What the ancients knew would be it's own thread. I do not think that the suppression of knowledge happened only once. It has happened multiple times, and humans seem to have to discover it all over again.
So it's back to "Oh, the Babylonians totally had all this modern stuff we had, but the knowledge was suppressed so we had to start all over again" nonsense.
This first came up in another thread when I pointed out that the ancient Babylonians didn't have astronomical telescopes, that the first person known to use such a thing was Galileo, in the first decade of the 17th century. It was annoying then, and it's still annoying.
timtofly said:
Valka D'Ur said:
This makes no sense. It's ridiculous to claim that older civilizations copied newer civilizations, particularly when there was no temporal overlap at all. Do you honestly mean to suggest that civilizations thousands of years older than that of the Hebrews, and who were extinct by the time the Hebrews emerged as a separate civilization, copied the Hebrew myths?

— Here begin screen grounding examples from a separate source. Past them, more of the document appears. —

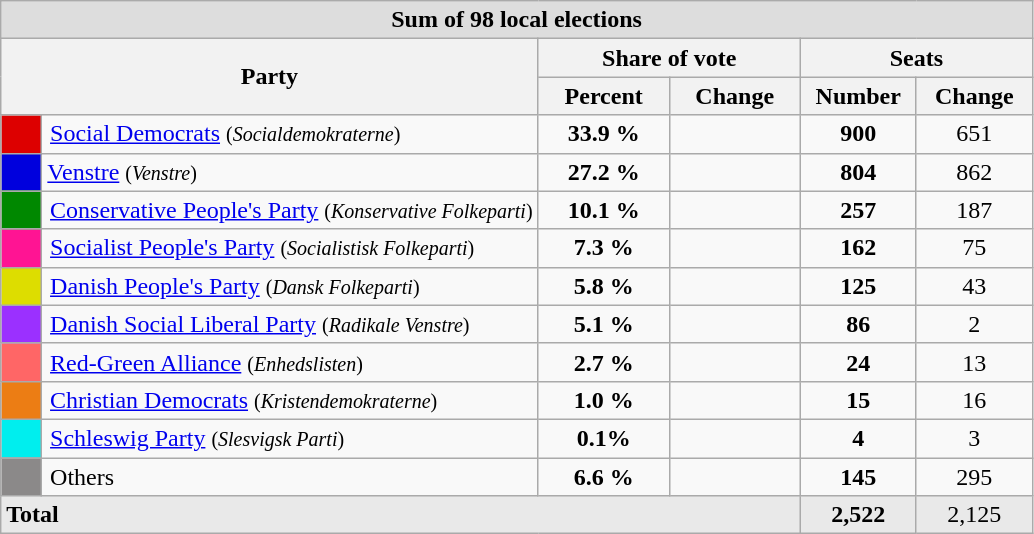
7.3 % (604, 248)
24 (858, 362)
Social Democrats (Socialdemokraterne) (290, 134)
651 (974, 134)
295 (974, 477)
13 (974, 362)
187 (974, 210)
145 (858, 477)
Danish Social Liberal Party (Radikale Venstre) (290, 324)
4 (858, 438)
2,125 (974, 515)
257 (858, 210)
75 (974, 248)
125 (858, 286)
2.7 % (604, 362)
Others (290, 477)
Sum of 98 local elections (517, 20)
86 (858, 324)
Conservative People's Party (Konservative Folkeparti) (290, 210)
Party (270, 77)
5.1 % (604, 324)
43 (974, 286)
16 (974, 400)
15 (858, 400)
Christian Democrats (Kristendemokraterne) (290, 400)
Schleswig Party (Slesvigsk Parti) (290, 438)
Percent (604, 96)
Venstre (Venstre) (290, 172)
Seats (916, 58)
2 (974, 324)
2,522 (858, 515)
6.6 % (604, 477)
162 (858, 248)
10.1 % (604, 210)
27.2 % (604, 172)
900 (858, 134)
0.1% (604, 438)
3 (974, 438)
804 (858, 172)
Red-Green Alliance (Enhedslisten) (290, 362)
Total (401, 515)
5.8 % (604, 286)
862 (974, 172)
1.0 % (604, 400)
Share of vote (669, 58)
Socialist People's Party (Socialistisk Folkeparti) (290, 248)
Number (858, 96)
33.9 % (604, 134)
Danish People's Party (Dansk Folkeparti) (290, 286)
Determine the [X, Y] coordinate at the center of the cell enclosing the given text.  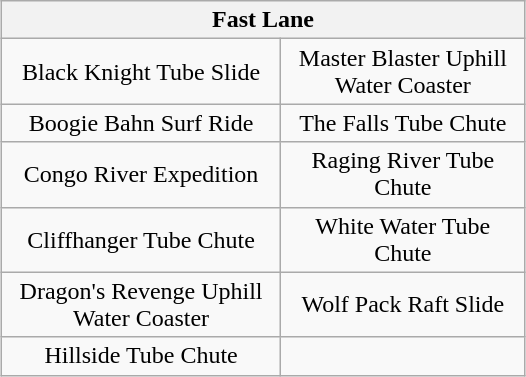
Black Knight Tube Slide [141, 72]
Dragon's Revenge Uphill Water Coaster [141, 304]
Boogie Bahn Surf Ride [141, 123]
Cliffhanger Tube Chute [141, 240]
The Falls Tube Chute [403, 123]
Master Blaster Uphill Water Coaster [403, 72]
Congo River Expedition [141, 174]
White Water Tube Chute [403, 240]
Wolf Pack Raft Slide [403, 304]
Fast Lane [263, 20]
Hillside Tube Chute [141, 356]
Raging River Tube Chute [403, 174]
Locate the cell with the specified text and output its (x, y) center coordinate. 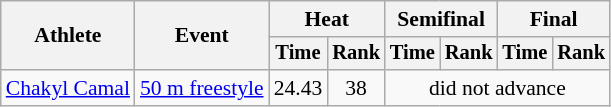
Heat (327, 19)
did not advance (498, 88)
Semifinal (441, 19)
Athlete (68, 36)
Final (553, 19)
Chakyl Camal (68, 88)
38 (356, 88)
50 m freestyle (202, 88)
24.43 (298, 88)
Event (202, 36)
Detect which cell encompasses the target text, then output its [X, Y] center coordinate. 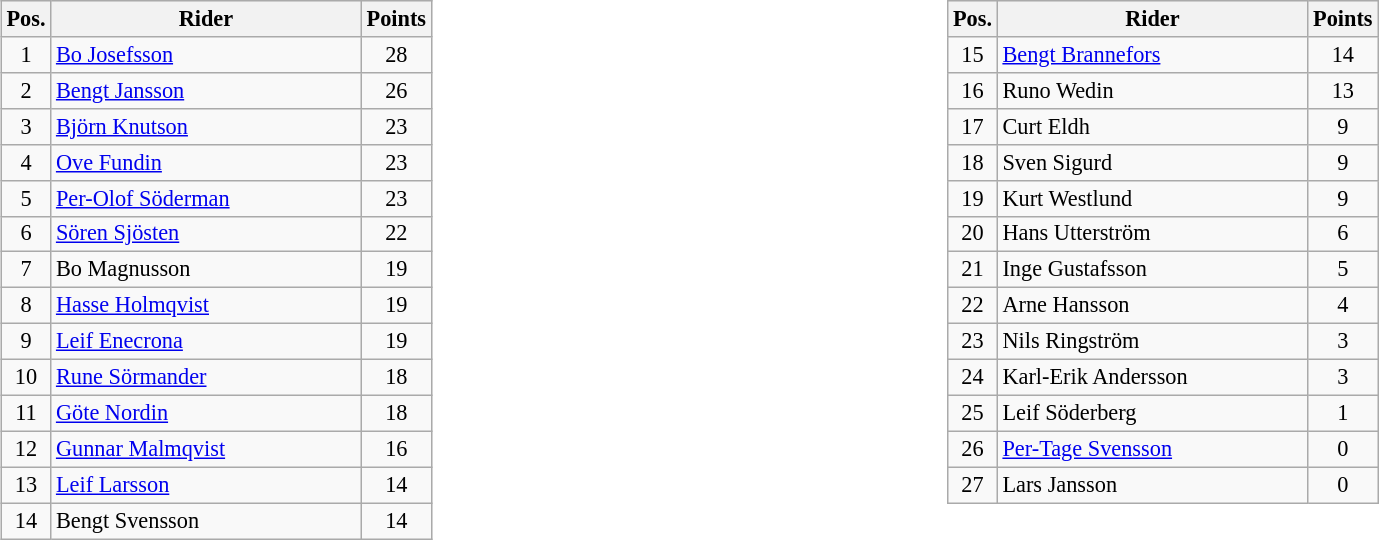
Bengt Brannefors [1152, 54]
Gunnar Malmqvist [206, 449]
Per-Tage Svensson [1152, 449]
Per-Olof Söderman [206, 198]
Sören Sjösten [206, 234]
Bengt Svensson [206, 521]
11 [26, 414]
21 [972, 270]
27 [972, 485]
Leif Enecrona [206, 342]
24 [972, 378]
Bengt Jansson [206, 90]
17 [972, 126]
Ove Fundin [206, 162]
12 [26, 449]
Curt Eldh [1152, 126]
Leif Larsson [206, 485]
Bo Magnusson [206, 270]
Arne Hansson [1152, 306]
Björn Knutson [206, 126]
Nils Ringström [1152, 342]
Hans Utterström [1152, 234]
Runo Wedin [1152, 90]
Sven Sigurd [1152, 162]
Göte Nordin [206, 414]
Inge Gustafsson [1152, 270]
Karl-Erik Andersson [1152, 378]
20 [972, 234]
25 [972, 414]
7 [26, 270]
10 [26, 378]
Kurt Westlund [1152, 198]
2 [26, 90]
28 [396, 54]
Leif Söderberg [1152, 414]
Lars Jansson [1152, 485]
15 [972, 54]
8 [26, 306]
Hasse Holmqvist [206, 306]
Bo Josefsson [206, 54]
Rune Sörmander [206, 378]
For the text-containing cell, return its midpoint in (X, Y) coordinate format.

That would be part of the suppression of knowledge, yes. I just finished reading the Enuma Elish that Berzerker linked to. The translated copies into English are linked in that site. It is pretty telling that in one translation, this "planet" Marduk, which the account is referring to was said to be the builder of the tower of babel in Babylon. If the account is already turning the builders of the tower into gods, then it had to be far enough away from the event to make it sound like a supernatural story. But I am not surprised because the Egyptians looked at some of their human leaders as "gods'.
The Egyptians considered their Pharaohs to be divine. That doesn't mean they actually were divine.

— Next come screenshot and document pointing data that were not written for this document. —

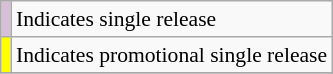
Indicates promotional single release (172, 55)
Indicates single release (172, 19)
Output the [x, y] coordinate of the center of the cell containing the given text.  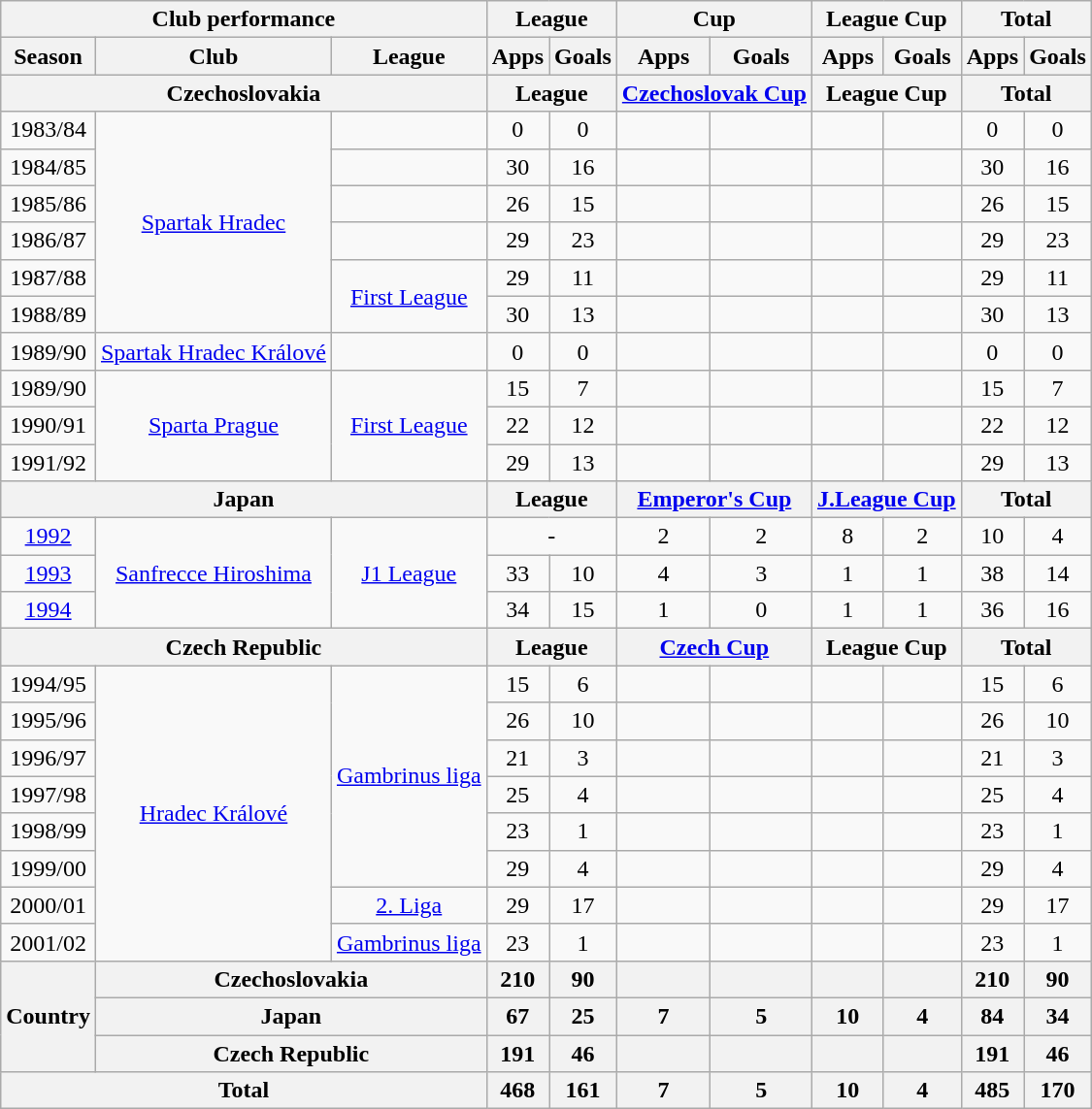
1993 [49, 574]
2001/02 [49, 943]
Club performance [244, 19]
67 [517, 1016]
Sanfrecce Hiroshima [214, 574]
1985/86 [49, 204]
Club [214, 56]
14 [1058, 574]
485 [992, 1091]
J1 League [409, 574]
1986/87 [49, 241]
2000/01 [49, 906]
33 [517, 574]
1983/84 [49, 130]
Spartak Hradec Králové [214, 351]
Spartak Hradec [214, 222]
1990/91 [49, 425]
J.League Cup [886, 500]
84 [992, 1016]
468 [517, 1091]
170 [1058, 1091]
1984/85 [49, 167]
Season [49, 56]
1996/97 [49, 758]
1994/95 [49, 684]
Country [49, 1016]
1994 [49, 611]
2. Liga [409, 906]
1997/98 [49, 795]
1998/99 [49, 832]
Czechoslovak Cup [714, 93]
Czech Cup [714, 647]
1987/88 [49, 278]
1992 [49, 537]
36 [992, 611]
Emperor's Cup [714, 500]
- [551, 537]
1999/00 [49, 869]
8 [847, 537]
1991/92 [49, 463]
38 [992, 574]
1988/89 [49, 314]
Cup [714, 19]
1995/96 [49, 721]
Sparta Prague [214, 425]
Hradec Králové [214, 813]
161 [583, 1091]
Determine the [x, y] coordinate at the center of the cell enclosing the given text.  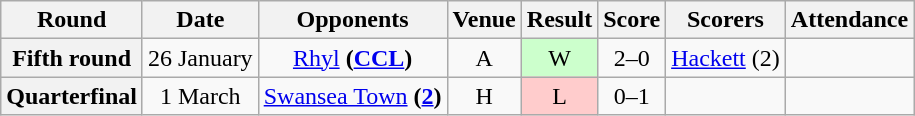
L [559, 96]
Quarterfinal [72, 96]
26 January [200, 58]
Scorers [726, 20]
Rhyl (CCL) [352, 58]
Date [200, 20]
Hackett (2) [726, 58]
A [484, 58]
Opponents [352, 20]
1 March [200, 96]
0–1 [632, 96]
Fifth round [72, 58]
Attendance [849, 20]
Venue [484, 20]
Score [632, 20]
Round [72, 20]
2–0 [632, 58]
Result [559, 20]
W [559, 58]
Swansea Town (2) [352, 96]
H [484, 96]
Find where the given text appears and provide that cell's center as [X, Y] coordinate. 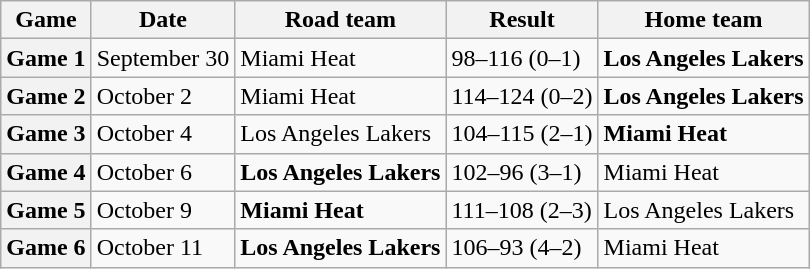
Road team [340, 20]
Game 5 [46, 210]
Game 2 [46, 96]
October 2 [163, 96]
Game [46, 20]
October 11 [163, 248]
102–96 (3–1) [522, 172]
Game 3 [46, 134]
Game 4 [46, 172]
111–108 (2–3) [522, 210]
98–116 (0–1) [522, 58]
Date [163, 20]
October 6 [163, 172]
October 4 [163, 134]
October 9 [163, 210]
Result [522, 20]
Game 1 [46, 58]
Home team [704, 20]
104–115 (2–1) [522, 134]
114–124 (0–2) [522, 96]
September 30 [163, 58]
106–93 (4–2) [522, 248]
Game 6 [46, 248]
Return the (X, Y) coordinate for the center point of the cell that contains the specified text.  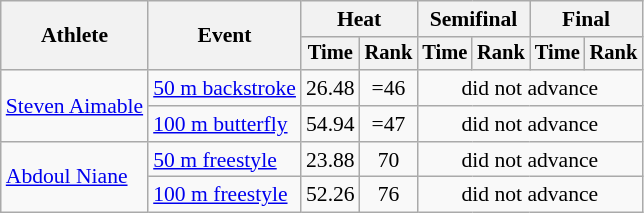
Semifinal (473, 19)
Heat (359, 19)
Final (586, 19)
70 (389, 160)
50 m backstroke (224, 88)
Athlete (74, 36)
=47 (389, 124)
Event (224, 36)
=46 (389, 88)
76 (389, 195)
50 m freestyle (224, 160)
54.94 (330, 124)
26.48 (330, 88)
100 m freestyle (224, 195)
Steven Aimable (74, 106)
100 m butterfly (224, 124)
Abdoul Niane (74, 178)
23.88 (330, 160)
52.26 (330, 195)
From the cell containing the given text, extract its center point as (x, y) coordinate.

Your claim of "suppression" to explain away how history apparently selectively runs in reverse has reached YouTube comment-levels of nonsense. Seriously. Time, at least as humans experience it, does not run backward. We don't possess time travel, and it's sheer nonsense to say that a civilization that lived thousands of before another civilization, and with whom there was NO contemporaneous overlap, copied the newer civilization's myths.

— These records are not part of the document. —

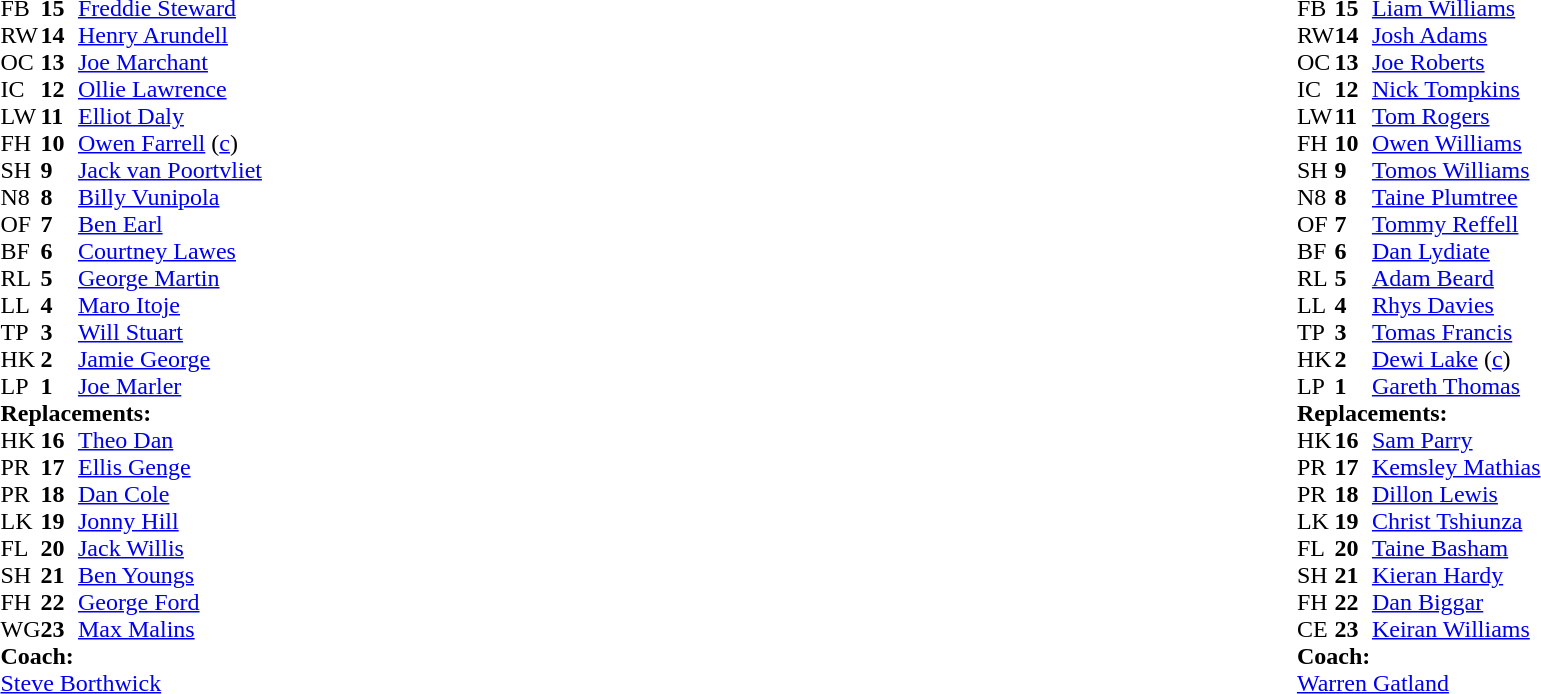
George Martin (170, 278)
Owen Farrell (c) (170, 144)
Taine Plumtree (1456, 198)
Ollie Lawrence (170, 90)
Jack van Poortvliet (170, 170)
Jamie George (170, 360)
Joe Roberts (1456, 62)
Tommy Reffell (1456, 224)
George Ford (170, 602)
Courtney Lawes (170, 252)
Theo Dan (170, 440)
Keiran Williams (1456, 630)
Joe Marchant (170, 62)
Christ Tshiunza (1456, 522)
Max Malins (170, 630)
Dillon Lewis (1456, 494)
Jack Willis (170, 548)
WG (20, 630)
Adam Beard (1456, 278)
Kemsley Mathias (1456, 468)
Rhys Davies (1456, 306)
Gareth Thomas (1456, 386)
Joe Marler (170, 386)
Kieran Hardy (1456, 576)
Dan Cole (170, 494)
Billy Vunipola (170, 198)
Maro Itoje (170, 306)
Sam Parry (1456, 440)
Ellis Genge (170, 468)
Taine Basham (1456, 548)
Dan Lydiate (1456, 252)
Henry Arundell (170, 36)
Ben Earl (170, 224)
CE (1316, 630)
Tomos Williams (1456, 170)
Jonny Hill (170, 522)
Ben Youngs (170, 576)
Nick Tompkins (1456, 90)
Dewi Lake (c) (1456, 360)
Dan Biggar (1456, 602)
Tom Rogers (1456, 116)
Elliot Daly (170, 116)
Josh Adams (1456, 36)
Tomas Francis (1456, 332)
Will Stuart (170, 332)
Owen Williams (1456, 144)
Return [X, Y] of the center of cell containing provided text 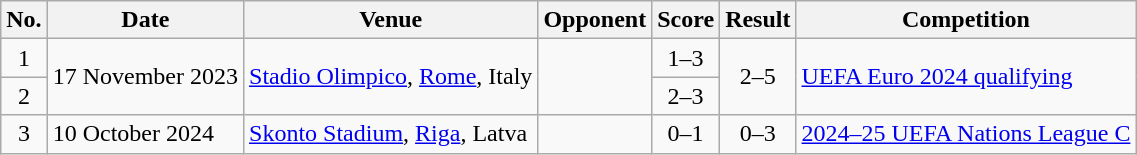
2 [24, 96]
Competition [966, 20]
3 [24, 134]
UEFA Euro 2024 qualifying [966, 77]
Result [758, 20]
2024–25 UEFA Nations League C [966, 134]
Date [145, 20]
10 October 2024 [145, 134]
Venue [391, 20]
No. [24, 20]
2–3 [686, 96]
Score [686, 20]
1 [24, 58]
0–1 [686, 134]
17 November 2023 [145, 77]
1–3 [686, 58]
Skonto Stadium, Riga, Latva [391, 134]
Stadio Olimpico, Rome, Italy [391, 77]
2–5 [758, 77]
0–3 [758, 134]
Opponent [595, 20]
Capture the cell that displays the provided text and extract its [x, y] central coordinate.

Because if it has been completely explained away, no one would participate in it at all.
Nonsense. We've explained astrology, but people still cling to it even though there's not one shred of evidence that it works. Similarly, we've explained Santa Claus, but every year there are dozens of Santa-clad men roaming around shopping malls and street corners, kids write letters to Santa (there's actually a group of people at Canada Post who answer letters addressed to "Santa Claus, North Pole, H0H 0H0"), and some kids get confused over the concepts of praying to Jesus and writing to Santa, and they end up praying to Santa. We know that Santa is just a story told to kids and perpetuated because it's good for business, but people keep participating in it year after year.
Would you have those traits? That seems to be a very certain statement that cannot be tested, because you can not have a birth do-over. I don't believe in the stuff either, but that is not to say, I may in the future fall susceptible to it.
Of course I would have those traits. I have no reason to believe that my family would treat me any differently if I'd been born in some other month, or a couple of weeks later in the same month.
I never said that. I was addressing the way it is taught in public schools. Humans do not push a curriculum through the education board unless they believe in it. There may not be a specific vote in every single case, but the vote of popular opinion is not entirely out of the picture. The US and Canada are still pretty much democratic and the public voice is still heard or allowed to speak, even though it may not be adhered to in all cases.
Education is a provincial responsibility in Canada, and in my province there are public schools, Catholic schools, private schools, and some kids are home schooled. Evolution is on the curriculum for every single one of these systems, or at least it's supposed to be, as it's part of the provincial science curriculum. Some teachers do their very best to tap dance around it, but all they're doing is short-changing the students and making it harder for them to succeed in science classes in high school, college, and university.